Limit Number Of Parallel Requests To 20 (Instead Of Number Of Sites)

Previous code was allocating room for as many workers as there was sites. The problem is that as the number of sites has grown, there has not been enough memory to allocate all of those requests. In reality, having all of these requests in parallel does not really speed the processing: on my computer, the time to do a query for all of the sites was 1 minute 10 seconds before the change, and was 1 minute 9 seconds after the change. Limiting the number of workers to 10 did increase the query time to 1 minute 17s. I am not sure if that is just inconsistencies in network traffic, but I will leave the limit at 20 for now. Note that with the limit of 20, my query detected more sites than it did previously. It appears that some of the requests were failing on my computer because of memory reasons (as opposed to actual detection on the site).
5 years ago · e0d2102810
parent 4b6d2c1166
commit e0d2102810
1 changed files with 10 additions and 6 deletions
--- a/sherlock.py
+++ b/sherlock.py
@ -180,9 +180,6 @@ def sherlock(username, site_data, verbose=False, tor=False, unique_tor=False,
    """
    print_info("Checking username", username, color)
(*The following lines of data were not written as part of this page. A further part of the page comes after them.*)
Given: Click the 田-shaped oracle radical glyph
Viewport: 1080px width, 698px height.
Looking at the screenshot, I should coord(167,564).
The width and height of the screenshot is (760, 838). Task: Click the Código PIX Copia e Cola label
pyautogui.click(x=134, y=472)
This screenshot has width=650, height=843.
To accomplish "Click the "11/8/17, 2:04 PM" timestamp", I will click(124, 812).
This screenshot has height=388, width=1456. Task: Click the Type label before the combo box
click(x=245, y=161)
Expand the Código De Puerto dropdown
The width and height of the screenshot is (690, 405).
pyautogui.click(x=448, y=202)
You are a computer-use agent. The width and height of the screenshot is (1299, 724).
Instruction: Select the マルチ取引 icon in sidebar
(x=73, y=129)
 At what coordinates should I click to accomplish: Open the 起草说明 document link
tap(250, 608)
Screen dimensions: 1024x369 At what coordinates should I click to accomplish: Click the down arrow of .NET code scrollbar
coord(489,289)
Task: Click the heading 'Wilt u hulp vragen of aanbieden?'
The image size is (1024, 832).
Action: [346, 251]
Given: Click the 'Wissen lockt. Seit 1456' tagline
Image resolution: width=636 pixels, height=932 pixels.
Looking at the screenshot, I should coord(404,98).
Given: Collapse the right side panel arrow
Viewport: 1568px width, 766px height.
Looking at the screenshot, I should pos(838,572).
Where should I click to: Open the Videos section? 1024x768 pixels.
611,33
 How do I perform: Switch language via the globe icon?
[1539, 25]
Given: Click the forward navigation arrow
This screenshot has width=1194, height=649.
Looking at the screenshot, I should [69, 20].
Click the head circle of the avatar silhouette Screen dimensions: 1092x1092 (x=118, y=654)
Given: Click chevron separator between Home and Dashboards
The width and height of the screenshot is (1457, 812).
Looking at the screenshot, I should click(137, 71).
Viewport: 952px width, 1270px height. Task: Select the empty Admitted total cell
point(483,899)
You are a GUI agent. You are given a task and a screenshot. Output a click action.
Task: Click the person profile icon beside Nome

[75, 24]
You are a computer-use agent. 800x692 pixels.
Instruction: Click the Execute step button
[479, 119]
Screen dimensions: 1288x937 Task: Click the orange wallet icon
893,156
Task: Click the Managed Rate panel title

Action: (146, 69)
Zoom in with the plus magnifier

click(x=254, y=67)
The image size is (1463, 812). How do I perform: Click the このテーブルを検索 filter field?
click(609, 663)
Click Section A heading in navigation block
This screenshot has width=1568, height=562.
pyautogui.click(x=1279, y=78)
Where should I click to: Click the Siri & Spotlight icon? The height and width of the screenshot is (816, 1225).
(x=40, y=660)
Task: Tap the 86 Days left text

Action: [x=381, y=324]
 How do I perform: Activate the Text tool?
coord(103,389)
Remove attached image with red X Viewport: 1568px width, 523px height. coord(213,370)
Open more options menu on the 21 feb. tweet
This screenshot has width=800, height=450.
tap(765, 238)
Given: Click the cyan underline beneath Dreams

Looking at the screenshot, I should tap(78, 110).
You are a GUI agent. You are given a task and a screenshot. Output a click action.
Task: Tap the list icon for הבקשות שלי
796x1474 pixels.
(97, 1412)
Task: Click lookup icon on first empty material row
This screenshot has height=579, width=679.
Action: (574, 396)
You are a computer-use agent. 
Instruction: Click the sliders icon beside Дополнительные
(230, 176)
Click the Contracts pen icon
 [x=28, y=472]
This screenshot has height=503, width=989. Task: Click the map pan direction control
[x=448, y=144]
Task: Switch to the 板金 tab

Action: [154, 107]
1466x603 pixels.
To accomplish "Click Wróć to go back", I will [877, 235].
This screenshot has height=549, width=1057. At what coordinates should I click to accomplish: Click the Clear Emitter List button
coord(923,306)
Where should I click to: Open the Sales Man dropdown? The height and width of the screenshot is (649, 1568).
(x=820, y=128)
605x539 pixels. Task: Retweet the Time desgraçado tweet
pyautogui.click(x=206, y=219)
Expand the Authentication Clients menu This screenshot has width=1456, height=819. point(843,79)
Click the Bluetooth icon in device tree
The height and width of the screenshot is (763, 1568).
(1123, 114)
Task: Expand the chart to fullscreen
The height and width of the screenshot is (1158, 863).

    # Allow 1 thread for each external service, so `len(site_data)` threads total
    executor = ThreadPoolExecutor(max_workers=len(site_data))
    # Create session based on request methodology
    if tor or unique_tor:
        #Requests using Tor obfuscation
@ -193,9 +190,16 @@ def sherlock(username, site_data, verbose=False, tor=False, unique_tor=False,
        underlying_session = requests.session()
        underlying_request = requests.Request()
-    # Create multi-threaded session for all requests. Use our custom FuturesSession that exposes response time
+    #Limit number of workers to 20.
-    session = ElapsedFuturesSession(
+    #This is probably vastly overkill.
-        executor=executor, session=underlying_session)
+    if len(site_data) >= 20:
        max_workers=20
    else:
        max_workers=len(site_data)
    #Create multi-threaded session for all requests.
    session = ElapsedFuturesSession(max_workers=max_workers,
                                    session=underlying_session)
    # Results from analysis of all sites
    results_total = {}